About this exercise: Search the material below for the word "dropdown". Copy every line where it is found.

....

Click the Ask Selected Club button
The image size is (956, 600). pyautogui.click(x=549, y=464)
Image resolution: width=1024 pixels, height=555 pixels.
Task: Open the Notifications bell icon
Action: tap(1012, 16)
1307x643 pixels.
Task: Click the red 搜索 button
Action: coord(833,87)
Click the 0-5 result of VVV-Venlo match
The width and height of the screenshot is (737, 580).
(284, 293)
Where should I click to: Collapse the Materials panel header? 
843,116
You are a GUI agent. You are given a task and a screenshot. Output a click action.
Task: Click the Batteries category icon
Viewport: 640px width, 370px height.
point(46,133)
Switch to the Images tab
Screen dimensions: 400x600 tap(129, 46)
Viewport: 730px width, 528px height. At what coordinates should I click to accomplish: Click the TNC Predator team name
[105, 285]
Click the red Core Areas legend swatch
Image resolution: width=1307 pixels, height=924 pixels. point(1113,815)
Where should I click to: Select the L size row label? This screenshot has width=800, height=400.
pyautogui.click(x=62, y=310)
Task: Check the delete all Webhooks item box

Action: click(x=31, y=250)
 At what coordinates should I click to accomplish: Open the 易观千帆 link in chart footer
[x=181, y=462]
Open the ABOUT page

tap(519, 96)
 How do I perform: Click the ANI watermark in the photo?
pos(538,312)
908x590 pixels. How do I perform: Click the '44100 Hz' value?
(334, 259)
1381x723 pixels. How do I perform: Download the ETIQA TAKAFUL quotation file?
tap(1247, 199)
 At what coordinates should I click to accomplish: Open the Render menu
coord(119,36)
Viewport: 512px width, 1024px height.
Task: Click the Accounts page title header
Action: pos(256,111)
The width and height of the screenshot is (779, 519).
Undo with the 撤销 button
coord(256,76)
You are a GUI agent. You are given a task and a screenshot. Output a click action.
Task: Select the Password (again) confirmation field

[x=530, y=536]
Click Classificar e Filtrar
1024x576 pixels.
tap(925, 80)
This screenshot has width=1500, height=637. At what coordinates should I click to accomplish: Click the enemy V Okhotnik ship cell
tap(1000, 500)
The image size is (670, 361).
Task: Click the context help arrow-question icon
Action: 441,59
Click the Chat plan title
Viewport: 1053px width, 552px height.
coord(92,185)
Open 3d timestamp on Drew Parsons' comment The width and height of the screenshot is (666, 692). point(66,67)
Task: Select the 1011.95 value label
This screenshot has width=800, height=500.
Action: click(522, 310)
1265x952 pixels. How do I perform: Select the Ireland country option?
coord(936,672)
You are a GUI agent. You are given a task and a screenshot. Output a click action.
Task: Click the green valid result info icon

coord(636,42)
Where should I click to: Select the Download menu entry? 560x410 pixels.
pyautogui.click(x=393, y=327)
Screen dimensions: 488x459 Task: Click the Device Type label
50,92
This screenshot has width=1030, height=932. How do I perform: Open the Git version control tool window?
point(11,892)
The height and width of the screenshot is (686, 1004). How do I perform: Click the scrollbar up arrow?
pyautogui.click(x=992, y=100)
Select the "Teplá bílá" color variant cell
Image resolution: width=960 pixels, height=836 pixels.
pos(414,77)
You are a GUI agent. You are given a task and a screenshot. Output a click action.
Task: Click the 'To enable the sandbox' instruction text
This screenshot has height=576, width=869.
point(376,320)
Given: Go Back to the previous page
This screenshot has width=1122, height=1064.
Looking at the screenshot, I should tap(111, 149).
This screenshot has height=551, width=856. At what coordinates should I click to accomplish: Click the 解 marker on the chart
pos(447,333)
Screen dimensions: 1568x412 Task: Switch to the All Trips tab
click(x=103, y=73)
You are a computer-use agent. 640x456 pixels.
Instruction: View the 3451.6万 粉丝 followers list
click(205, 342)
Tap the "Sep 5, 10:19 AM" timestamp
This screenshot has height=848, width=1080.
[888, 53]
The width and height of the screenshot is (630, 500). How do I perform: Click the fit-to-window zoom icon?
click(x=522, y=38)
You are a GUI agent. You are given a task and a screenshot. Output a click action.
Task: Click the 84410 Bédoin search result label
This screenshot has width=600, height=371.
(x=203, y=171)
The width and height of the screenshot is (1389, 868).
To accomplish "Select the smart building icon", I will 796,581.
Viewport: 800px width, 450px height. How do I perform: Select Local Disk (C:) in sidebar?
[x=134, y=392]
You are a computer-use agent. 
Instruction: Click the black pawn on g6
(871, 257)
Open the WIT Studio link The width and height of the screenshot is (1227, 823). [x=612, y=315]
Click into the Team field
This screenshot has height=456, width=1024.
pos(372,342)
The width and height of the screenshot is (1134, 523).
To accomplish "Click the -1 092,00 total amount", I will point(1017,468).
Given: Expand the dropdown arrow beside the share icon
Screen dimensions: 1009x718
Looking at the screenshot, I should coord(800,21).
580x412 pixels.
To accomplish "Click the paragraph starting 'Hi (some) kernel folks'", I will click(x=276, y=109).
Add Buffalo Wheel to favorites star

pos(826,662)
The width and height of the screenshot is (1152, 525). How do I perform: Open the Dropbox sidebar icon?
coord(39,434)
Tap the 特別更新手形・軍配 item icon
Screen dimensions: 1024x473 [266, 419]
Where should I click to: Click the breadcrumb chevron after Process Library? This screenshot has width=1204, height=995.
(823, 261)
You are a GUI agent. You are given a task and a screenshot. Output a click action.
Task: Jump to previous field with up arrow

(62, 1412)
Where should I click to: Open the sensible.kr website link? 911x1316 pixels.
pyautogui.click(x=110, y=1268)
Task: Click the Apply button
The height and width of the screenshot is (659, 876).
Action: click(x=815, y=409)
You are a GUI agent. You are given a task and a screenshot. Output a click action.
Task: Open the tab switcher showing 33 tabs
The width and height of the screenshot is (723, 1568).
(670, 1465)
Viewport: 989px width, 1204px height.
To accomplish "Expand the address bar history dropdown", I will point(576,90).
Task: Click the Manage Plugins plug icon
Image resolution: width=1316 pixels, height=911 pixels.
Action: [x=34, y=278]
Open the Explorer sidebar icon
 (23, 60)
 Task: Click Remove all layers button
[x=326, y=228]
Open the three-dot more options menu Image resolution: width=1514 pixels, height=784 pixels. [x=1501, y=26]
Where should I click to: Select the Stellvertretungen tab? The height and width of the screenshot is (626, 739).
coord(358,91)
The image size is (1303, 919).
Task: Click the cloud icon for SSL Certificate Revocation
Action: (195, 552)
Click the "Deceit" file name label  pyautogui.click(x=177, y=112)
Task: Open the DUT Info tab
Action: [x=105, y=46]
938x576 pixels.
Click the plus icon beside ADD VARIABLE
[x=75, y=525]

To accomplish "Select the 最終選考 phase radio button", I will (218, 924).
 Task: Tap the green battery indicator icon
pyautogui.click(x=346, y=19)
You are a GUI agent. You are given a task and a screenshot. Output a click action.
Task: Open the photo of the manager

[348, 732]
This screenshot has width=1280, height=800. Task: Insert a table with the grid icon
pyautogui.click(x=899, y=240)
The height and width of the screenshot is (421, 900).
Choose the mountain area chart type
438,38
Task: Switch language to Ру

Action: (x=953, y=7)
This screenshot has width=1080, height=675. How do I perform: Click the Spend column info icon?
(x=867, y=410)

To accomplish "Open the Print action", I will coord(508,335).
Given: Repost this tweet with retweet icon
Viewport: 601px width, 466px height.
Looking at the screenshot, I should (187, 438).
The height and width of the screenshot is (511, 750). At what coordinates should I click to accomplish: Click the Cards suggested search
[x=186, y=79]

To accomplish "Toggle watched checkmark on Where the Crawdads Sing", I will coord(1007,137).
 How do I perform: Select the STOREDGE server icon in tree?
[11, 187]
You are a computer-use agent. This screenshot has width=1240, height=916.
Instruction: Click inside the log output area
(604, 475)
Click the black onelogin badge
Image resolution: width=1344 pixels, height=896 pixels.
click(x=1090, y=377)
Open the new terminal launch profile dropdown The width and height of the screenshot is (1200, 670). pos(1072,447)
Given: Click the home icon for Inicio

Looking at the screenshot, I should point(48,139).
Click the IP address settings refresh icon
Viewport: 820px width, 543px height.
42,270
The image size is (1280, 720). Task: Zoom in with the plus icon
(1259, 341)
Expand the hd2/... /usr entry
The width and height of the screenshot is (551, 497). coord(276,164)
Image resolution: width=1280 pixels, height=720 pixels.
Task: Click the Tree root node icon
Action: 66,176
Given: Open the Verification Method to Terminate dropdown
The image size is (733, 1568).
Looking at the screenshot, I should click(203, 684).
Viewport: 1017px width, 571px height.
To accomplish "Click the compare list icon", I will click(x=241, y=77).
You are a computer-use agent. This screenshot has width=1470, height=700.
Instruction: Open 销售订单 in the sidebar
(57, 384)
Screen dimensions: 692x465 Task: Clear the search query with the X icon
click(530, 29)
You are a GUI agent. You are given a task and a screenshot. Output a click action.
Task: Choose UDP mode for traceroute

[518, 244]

....

Response:
Given: Expand the dropdown arrow beside the share icon
To accomplish "Expand the address bar history dropdown", I will point(576,90).
Open the new terminal launch profile dropdown The width and height of the screenshot is (1200, 670). pos(1072,447)
Given: Open the Verification Method to Terminate dropdown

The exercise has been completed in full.